- **Excerpted passage**
Wednesday, December 5, 2007

Chapter 9




Canada Geese are called by [so many] blokes, birds,tweet, tweet, CANADIAN geese. I wonder why? It wasn't until recently that I learned to not say CANADIAN.

Don't ever treat a family of Canada Geese, with disrespect. If you come up to the goslings (baby C. geese) too quickly, the mother might attack you. I saw the mother of a brood of goslings bent down her head and raise her wings, like elbows up to the sky. Her beak was open wide and with a HISS she charged this toddler who ran to see the babies. Fortunately for that wee human his father was quicker than the mother Canada Goose. He snatched that child up before Mama defended her brood.

I saw a brood of goslings in the middle of a small country road once, the parents hissing and getting angry at anyone who decided to discuss the situation.

I once saw a Canada Goose cross a road, where the traffic speed was 50 mph. The goose was going, 1 mph. The car coming at this goose, went into the shoulder to get around this bird. The bird stood still andstarted discussing it.

What a confident bird! When they talk they HONK HONK HONK.

Flocks of Canada Geese travel overhead. They are a triumphant V in the sky, except... where they going? Why do Canada Geese live on the East Coast of the USA? Shouldn't they be in Canada?

Maybe they got lost, didn't have a map in the glove department (the V-car)... haha, joke.

One time, a pair of Canada Geese run across my roof and then leap into the air to fly. It was like bulls stamping across the ground. I live in a Mobile Home so whenever any bird or animal runs across my roof the sound is more ... obvious. Rain are bullets on this roof.

Saw a Canada Goose and a British Crow face-off over in Kensington Gardens in London. They both were standing sideways staring at each other, their legs bent. The Crow bent his head towards the Goose, the Goose responded by moving his head and body towards the Crow. The Crow then quickly and decisively moved his head and body AWAY from the Goose. Neither moved their FEET at all during this encounter. IT was a dance!

C. Goose is the only bird I've seen make a Crow - polite!

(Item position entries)
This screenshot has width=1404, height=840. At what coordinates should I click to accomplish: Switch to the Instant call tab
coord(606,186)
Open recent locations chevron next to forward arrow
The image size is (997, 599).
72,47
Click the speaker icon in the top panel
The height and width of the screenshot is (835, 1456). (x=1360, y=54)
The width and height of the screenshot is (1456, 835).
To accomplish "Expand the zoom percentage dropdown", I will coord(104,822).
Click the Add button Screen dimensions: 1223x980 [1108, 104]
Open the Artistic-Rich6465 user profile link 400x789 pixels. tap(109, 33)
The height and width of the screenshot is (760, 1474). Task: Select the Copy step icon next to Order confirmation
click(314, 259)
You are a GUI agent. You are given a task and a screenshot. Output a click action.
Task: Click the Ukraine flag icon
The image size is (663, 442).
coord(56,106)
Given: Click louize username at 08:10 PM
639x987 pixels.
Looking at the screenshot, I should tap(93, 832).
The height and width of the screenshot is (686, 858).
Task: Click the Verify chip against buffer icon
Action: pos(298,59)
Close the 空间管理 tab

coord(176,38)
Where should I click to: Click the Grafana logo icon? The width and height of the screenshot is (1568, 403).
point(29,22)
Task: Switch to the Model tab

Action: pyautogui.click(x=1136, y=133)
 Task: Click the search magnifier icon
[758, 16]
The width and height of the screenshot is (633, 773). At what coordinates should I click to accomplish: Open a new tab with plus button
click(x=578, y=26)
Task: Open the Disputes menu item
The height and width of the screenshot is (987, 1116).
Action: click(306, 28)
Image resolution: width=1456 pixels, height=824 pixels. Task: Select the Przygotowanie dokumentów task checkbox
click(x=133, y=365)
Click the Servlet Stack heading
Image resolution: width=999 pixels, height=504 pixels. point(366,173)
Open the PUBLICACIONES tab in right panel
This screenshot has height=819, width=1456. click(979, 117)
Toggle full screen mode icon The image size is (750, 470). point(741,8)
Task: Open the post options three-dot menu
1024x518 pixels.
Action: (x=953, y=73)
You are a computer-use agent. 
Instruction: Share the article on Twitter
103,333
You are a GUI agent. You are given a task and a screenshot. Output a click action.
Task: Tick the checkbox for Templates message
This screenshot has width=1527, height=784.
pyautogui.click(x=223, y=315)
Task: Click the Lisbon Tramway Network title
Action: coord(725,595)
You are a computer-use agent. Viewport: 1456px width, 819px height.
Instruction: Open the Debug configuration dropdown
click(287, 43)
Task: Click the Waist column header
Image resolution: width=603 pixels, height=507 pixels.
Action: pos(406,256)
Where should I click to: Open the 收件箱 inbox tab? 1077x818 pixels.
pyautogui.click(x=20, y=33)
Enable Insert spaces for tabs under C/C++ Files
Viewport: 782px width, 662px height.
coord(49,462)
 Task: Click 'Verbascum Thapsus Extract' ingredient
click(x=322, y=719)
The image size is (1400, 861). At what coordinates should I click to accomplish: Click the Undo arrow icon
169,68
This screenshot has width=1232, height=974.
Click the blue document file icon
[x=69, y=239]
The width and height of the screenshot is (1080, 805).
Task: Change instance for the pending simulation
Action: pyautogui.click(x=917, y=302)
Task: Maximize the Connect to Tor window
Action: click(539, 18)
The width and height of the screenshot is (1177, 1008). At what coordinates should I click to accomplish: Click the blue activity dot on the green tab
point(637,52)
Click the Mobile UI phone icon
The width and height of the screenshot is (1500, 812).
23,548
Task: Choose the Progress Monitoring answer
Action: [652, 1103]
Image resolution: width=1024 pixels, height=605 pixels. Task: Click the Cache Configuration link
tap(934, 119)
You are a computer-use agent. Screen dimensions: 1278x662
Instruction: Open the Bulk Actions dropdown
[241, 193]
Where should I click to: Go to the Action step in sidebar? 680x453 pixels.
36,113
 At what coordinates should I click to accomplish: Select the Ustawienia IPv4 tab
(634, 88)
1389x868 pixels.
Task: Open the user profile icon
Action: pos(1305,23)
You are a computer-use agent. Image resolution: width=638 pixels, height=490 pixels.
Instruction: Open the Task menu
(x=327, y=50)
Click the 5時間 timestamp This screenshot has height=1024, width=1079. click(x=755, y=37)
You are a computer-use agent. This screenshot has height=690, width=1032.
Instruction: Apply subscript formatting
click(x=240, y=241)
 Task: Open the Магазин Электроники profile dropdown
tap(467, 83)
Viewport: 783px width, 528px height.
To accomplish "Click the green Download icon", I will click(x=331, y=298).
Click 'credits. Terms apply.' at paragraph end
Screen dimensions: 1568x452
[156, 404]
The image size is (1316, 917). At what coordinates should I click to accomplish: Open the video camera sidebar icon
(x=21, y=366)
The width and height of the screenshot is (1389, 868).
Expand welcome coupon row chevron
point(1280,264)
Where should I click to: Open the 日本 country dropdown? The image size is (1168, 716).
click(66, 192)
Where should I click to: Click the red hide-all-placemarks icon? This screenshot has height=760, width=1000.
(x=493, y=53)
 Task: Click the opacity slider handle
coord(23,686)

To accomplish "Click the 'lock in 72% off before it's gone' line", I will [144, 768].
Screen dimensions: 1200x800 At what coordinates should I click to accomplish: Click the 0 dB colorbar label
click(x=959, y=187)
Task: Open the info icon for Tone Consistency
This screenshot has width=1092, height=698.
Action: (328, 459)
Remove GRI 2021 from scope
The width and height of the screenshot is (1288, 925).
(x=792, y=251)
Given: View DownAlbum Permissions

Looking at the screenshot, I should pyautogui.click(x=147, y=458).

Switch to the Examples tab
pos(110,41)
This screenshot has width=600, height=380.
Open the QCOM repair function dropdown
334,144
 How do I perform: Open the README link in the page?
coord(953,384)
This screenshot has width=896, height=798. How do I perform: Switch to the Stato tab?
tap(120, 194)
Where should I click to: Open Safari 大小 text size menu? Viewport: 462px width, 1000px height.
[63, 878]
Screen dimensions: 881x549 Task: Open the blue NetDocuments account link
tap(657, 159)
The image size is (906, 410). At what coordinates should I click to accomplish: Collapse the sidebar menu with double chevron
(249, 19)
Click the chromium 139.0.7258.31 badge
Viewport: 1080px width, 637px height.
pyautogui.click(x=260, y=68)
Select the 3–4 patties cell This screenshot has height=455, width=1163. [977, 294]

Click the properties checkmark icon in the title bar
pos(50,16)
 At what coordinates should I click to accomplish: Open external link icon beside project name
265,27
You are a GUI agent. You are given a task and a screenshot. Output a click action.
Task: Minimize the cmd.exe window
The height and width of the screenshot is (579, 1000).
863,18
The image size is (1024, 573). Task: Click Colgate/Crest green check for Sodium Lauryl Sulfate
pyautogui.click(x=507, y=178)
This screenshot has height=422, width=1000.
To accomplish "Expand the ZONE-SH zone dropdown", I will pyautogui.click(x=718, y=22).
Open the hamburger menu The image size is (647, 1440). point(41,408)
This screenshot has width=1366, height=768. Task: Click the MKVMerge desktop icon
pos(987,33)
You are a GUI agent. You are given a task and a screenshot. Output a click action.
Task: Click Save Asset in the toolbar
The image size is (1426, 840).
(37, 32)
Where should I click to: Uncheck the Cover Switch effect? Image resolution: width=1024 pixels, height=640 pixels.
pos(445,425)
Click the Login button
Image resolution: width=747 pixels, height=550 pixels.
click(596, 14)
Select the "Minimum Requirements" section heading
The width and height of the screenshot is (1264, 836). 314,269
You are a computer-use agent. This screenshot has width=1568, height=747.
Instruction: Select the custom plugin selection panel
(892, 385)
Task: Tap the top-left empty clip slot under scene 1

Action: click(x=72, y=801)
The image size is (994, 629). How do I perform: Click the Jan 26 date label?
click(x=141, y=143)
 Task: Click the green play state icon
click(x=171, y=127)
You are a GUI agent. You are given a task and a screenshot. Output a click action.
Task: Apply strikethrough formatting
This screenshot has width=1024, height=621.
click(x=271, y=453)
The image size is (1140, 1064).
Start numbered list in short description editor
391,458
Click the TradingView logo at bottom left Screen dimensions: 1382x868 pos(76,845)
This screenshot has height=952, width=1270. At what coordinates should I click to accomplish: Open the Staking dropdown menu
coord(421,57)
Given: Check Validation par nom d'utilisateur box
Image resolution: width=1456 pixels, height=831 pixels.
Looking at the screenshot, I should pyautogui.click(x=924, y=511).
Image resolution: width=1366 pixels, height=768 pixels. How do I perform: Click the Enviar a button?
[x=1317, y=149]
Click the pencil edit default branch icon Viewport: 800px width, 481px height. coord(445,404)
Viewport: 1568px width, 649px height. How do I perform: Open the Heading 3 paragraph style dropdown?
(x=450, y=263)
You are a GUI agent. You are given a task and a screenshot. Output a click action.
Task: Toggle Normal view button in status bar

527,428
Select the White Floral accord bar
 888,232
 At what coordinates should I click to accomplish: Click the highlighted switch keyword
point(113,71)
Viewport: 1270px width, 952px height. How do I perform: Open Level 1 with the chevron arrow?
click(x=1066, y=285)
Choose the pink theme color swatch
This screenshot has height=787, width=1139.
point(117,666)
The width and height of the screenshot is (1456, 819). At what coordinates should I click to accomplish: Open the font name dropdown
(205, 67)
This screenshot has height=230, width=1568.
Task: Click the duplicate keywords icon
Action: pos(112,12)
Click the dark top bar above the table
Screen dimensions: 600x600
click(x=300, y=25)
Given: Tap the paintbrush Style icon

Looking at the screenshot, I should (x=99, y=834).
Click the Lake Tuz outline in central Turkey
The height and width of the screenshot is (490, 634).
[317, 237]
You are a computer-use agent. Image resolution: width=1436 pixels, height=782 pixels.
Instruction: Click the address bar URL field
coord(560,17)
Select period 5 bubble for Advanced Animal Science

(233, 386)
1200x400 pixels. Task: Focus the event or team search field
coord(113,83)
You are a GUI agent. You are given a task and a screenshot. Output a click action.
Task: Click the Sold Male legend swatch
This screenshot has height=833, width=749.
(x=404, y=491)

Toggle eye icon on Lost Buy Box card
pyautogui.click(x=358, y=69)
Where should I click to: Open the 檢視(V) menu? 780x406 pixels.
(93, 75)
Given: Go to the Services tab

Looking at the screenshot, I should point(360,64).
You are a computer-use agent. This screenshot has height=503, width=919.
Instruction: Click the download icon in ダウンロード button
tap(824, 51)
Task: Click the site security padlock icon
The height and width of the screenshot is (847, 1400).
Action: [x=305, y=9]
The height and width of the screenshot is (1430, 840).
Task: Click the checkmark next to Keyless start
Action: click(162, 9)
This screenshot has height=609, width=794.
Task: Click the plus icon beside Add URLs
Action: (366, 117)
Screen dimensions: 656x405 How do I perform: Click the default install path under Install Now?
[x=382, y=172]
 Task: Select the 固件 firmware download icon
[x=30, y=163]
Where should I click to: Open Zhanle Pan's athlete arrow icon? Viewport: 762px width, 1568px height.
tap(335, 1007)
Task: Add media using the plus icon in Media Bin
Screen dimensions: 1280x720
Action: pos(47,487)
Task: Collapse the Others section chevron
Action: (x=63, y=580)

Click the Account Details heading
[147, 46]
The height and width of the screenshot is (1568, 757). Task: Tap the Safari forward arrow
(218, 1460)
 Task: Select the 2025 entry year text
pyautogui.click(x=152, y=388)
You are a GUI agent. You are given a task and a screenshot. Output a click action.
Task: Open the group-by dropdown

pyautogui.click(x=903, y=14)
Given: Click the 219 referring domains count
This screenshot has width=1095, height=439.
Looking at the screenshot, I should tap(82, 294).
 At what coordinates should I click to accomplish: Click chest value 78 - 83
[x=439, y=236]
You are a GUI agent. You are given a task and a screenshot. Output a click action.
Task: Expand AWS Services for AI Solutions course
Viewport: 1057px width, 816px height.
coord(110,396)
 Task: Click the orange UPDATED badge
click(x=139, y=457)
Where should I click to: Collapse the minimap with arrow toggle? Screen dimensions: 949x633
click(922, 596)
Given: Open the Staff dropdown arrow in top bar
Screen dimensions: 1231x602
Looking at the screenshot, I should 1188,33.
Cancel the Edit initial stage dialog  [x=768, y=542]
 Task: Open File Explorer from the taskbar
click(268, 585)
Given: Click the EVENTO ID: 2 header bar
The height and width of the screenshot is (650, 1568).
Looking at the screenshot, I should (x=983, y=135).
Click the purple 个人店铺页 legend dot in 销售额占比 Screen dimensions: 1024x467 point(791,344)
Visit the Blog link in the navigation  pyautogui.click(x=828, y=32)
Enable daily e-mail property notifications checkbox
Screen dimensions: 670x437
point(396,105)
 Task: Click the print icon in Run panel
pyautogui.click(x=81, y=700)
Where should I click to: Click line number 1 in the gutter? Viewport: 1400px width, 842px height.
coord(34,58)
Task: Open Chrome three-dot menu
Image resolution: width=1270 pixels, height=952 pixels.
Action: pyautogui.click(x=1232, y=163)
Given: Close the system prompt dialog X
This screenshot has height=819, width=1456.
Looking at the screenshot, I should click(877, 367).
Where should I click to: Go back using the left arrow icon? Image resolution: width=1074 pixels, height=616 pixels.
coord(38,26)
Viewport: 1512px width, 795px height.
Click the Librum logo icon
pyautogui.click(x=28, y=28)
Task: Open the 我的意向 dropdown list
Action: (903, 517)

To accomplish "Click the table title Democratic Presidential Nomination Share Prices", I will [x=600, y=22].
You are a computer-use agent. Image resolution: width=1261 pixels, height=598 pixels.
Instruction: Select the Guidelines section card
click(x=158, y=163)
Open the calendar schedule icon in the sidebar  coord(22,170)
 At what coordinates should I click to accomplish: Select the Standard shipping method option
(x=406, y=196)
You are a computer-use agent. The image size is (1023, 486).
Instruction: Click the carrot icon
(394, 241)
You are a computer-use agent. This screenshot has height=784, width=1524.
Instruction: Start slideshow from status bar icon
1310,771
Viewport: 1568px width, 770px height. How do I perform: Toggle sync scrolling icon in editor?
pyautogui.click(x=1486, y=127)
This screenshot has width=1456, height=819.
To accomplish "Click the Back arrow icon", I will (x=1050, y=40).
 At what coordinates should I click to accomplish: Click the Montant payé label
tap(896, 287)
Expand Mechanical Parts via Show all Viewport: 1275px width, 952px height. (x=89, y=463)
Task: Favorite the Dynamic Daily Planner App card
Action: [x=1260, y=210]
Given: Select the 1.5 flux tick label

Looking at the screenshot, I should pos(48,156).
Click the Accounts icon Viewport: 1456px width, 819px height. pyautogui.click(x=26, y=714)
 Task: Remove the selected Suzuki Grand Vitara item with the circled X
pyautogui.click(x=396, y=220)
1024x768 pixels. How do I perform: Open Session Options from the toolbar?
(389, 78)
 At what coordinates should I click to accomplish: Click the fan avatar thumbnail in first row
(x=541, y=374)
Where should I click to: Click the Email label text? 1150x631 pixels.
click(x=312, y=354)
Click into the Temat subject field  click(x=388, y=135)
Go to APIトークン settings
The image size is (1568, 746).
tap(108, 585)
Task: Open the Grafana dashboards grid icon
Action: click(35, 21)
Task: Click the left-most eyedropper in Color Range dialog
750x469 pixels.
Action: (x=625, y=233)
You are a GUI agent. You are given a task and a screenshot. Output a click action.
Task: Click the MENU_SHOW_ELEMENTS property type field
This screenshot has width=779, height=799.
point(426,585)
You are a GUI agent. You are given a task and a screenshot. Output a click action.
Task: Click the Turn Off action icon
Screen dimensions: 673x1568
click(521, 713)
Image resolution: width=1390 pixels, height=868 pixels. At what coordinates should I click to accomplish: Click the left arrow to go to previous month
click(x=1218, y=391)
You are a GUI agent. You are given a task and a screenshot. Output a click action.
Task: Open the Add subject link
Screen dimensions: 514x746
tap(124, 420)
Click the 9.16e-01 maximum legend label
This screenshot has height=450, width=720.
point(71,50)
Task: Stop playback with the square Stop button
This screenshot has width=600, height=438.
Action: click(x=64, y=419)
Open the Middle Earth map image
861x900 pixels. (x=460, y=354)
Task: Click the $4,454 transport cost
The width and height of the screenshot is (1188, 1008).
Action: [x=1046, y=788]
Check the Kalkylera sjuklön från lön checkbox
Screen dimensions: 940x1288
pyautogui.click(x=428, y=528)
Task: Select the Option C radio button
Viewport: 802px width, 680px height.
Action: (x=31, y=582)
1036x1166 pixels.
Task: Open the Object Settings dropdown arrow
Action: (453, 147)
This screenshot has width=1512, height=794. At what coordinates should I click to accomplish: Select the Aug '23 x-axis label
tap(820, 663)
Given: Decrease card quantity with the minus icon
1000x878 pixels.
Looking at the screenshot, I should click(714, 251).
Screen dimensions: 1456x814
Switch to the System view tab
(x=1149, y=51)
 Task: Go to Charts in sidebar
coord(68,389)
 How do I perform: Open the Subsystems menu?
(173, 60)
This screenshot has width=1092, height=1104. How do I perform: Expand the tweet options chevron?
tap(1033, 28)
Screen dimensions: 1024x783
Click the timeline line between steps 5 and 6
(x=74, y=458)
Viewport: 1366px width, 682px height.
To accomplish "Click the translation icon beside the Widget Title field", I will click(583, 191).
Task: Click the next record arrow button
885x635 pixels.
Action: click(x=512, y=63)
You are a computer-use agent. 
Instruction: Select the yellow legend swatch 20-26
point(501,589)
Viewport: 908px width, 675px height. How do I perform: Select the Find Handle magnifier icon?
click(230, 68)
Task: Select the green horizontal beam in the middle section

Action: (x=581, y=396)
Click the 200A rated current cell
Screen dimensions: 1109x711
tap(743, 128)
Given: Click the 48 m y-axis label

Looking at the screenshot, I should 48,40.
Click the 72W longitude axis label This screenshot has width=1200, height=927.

- **To-do list**
1 > Summarize the post on Canada Geese in two sentences.
2 > Reproduce the post on Canada Geese from "What a confident" to "be in Canada?".

- **Answers provided**
1 > The writer calls the Canada Goose a confident bird, recalling a mother goose who charged a toddler running toward her goslings and a goose crossing a 50 mph road at 1 mph while an oncoming car swerved onto the shoulder. The writer also describes a pair of geese running across the roof of a mobile home and a face-off in Kensington Gardens in which a crow moved its head and body away from a goose.

2 >
What a confident bird! When they talk they HONK HONK HONK.

Flocks of Canada Geese travel overhead. They are a triumphant V in the sky, except... where they going? Why do Canada Geese live on the East Coast of the USA? Shouldn't they be in Canada?